Lawsuits between parties in various countries, each with its own legal and enforcement systems, are constantly challenging, Kortz stated.
Even if OpenAI cleared all the above obstacles and won a judgment from a United States court or arbitrator, "in order to get DeepSeek to turn over money or stop doing what it's doing, the enforcement would boil down to the Chinese legal system," he said.
Here, OpenAI would be at the mercy of another exceptionally complex area of law - the enforcement of foreign judgments and the balancing of private and corporate rights and national sovereignty - that extends back to before the founding of the US.
"So this is, a long, complicated, filled process," Kortz added.
Could OpenAI have secured itself much better from a distilling incursion?
"They could have used technical steps to block repeated access to their website," Lemley said. "But doing so would likewise hinder typical consumers."

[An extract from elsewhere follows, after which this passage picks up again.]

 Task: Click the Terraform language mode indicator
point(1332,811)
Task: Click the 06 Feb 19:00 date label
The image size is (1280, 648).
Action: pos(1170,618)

He included: "I don't think they could, or should, have a legitimate legal claim versus the searching of uncopyrightable information from a public website."
Representatives for DeepSeek did not right away react to an ask for remark.
"We understand that groups in the PRC are actively working to utilize techniques, including what's referred to as distillation, to attempt to reproduce advanced U.S. AI models," Rhianna Donaldson, an OpenAI representative, told BI in an emailed statement.